The blog is dying for quite some time already. I just didn't want to accept it.
Or it may already be dead, and no amount of phoenix tears could revive it.
They said micro-blogging sites like tumblr and twitter killed the blog, but I beg to differ. There were times before, that my blogger activities were as profuse as my twitter shenanigans, and one was feeding off the energies of the other. It may be true that the ADHD culture helped kill the web log, but in my opinion, what ultimately killed it is the advent of the web-ready smart phone.
When the internet is just at your fingertips, what need do you have for the clunky laptop? Unfortunately, while the smart phone is perfect for typing that 140-character tweet, or the real-time posting of pictures and video, it is a cumbersome tool for the drafting of paragraphs-long posts, which the blog encourages. That little screen just wont do for running sentence after sentence of post, not to mention the editing of photos.
But still, the need to write calls every once in a while. But the lack of time and the promptings of other impetus eats away at what little time is available for writing. And then, there is the doubt.
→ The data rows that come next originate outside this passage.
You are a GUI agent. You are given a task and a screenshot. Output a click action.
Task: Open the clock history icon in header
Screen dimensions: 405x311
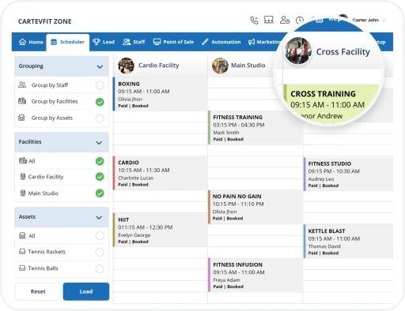click(300, 21)
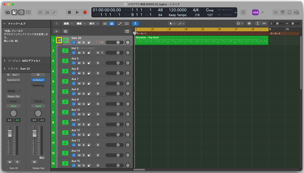
Task: Open the 編集 menu
Action: (x=68, y=23)
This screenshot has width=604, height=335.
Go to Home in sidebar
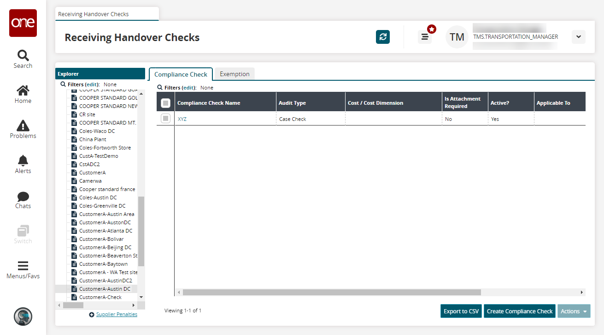pos(23,94)
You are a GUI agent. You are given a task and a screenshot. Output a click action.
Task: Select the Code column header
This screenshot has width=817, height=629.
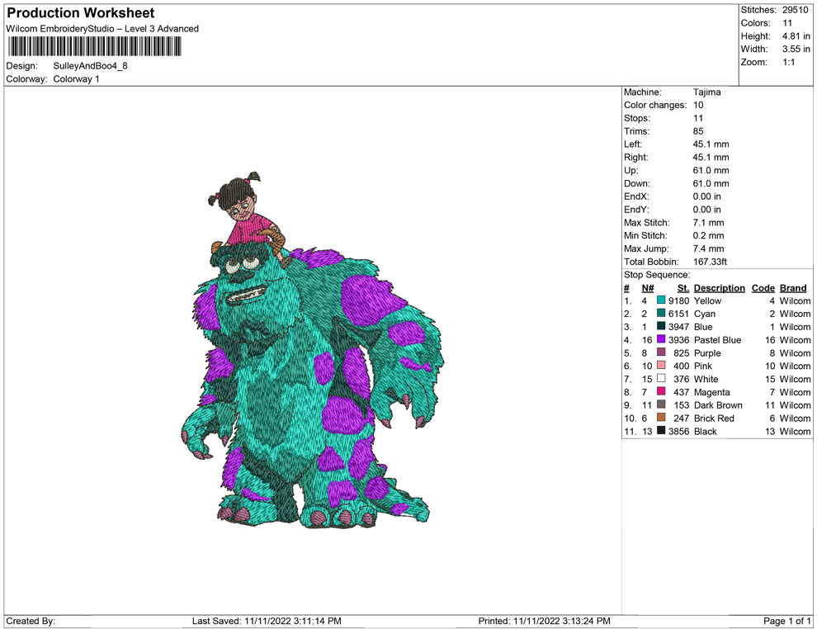pos(763,288)

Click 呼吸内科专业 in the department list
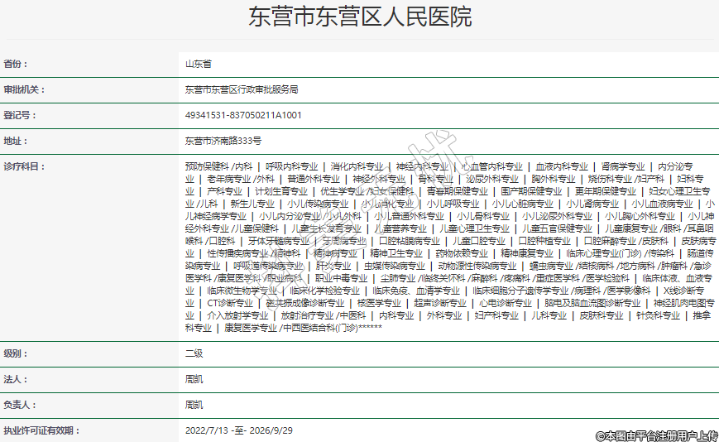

How many times have I, at the urging of envy after reading someone else's words, turned contemplative, searched deep inside, and picked...
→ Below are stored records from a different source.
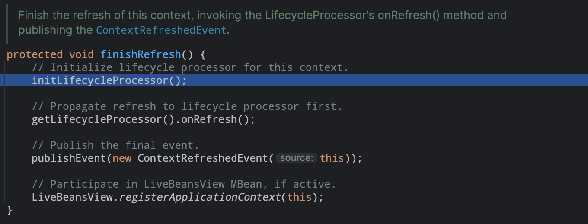Click the 'Publish the final event' comment
Image resolution: width=588 pixels, height=224 pixels.
point(115,145)
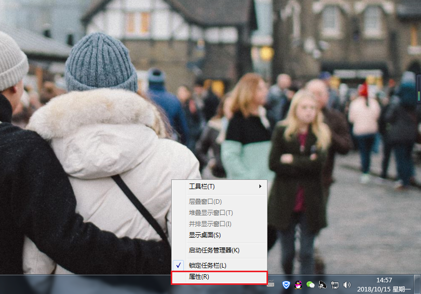Open the volume speaker tray icon
Image resolution: width=421 pixels, height=294 pixels.
pos(347,285)
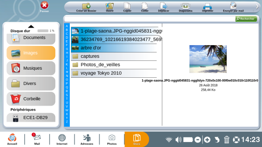The image size is (262, 147).
Task: Click the Coller toolbar icon
Action: (x=145, y=6)
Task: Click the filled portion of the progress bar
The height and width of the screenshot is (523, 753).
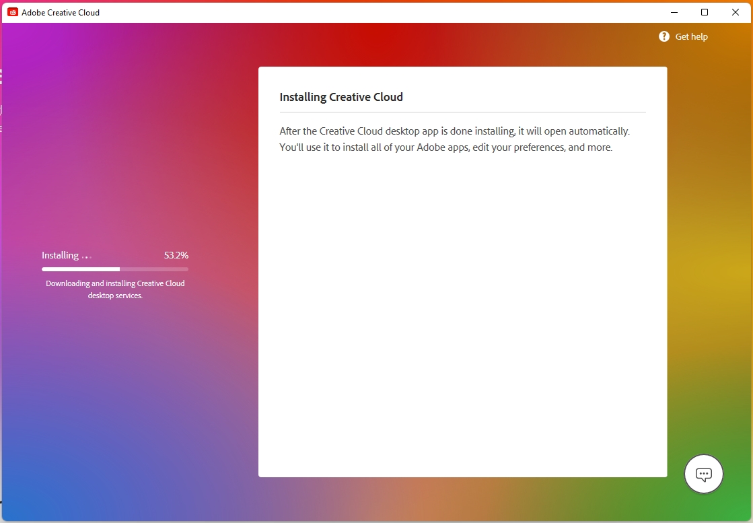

And in the pretext of distilling my thoughts, sweated phrase after phrase; sentence after sentence; thinking, revising, plotting. But never committing anything on paper. And when the luxury of time and thought had passed, forget that erstwhile writing assignment committed on meager memory. Looking forlornly once more on that blank screen, unable to again shape the words into existence.
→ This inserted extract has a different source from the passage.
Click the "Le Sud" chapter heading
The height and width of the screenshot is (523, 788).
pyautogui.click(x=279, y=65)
I fear I have developed a fear for actual writing. I still claim to want it; to love it and pine for it. To yearn for the time when, pen in hand, I give shape to my thoughts, letting it flow like blood from hand to paper. I romanticize about it still, but more often, it feels like an empty task, more like a hollow dream you tell yourself, but never act upon.
How this former love become a fear, I wondered. Back then, writing was a joy, and posting my thoughts away from the prying eyes of co-workers was a needed respite from the humdrum and monotony of the desk. Escaping to the world of words and anonymity was a boon, a welcome color to the blacks and whites of the world of numbers.
How do I regain that drive? And ultimately revive this space, if not in tears, then in a blazing fire of glory and rebirth.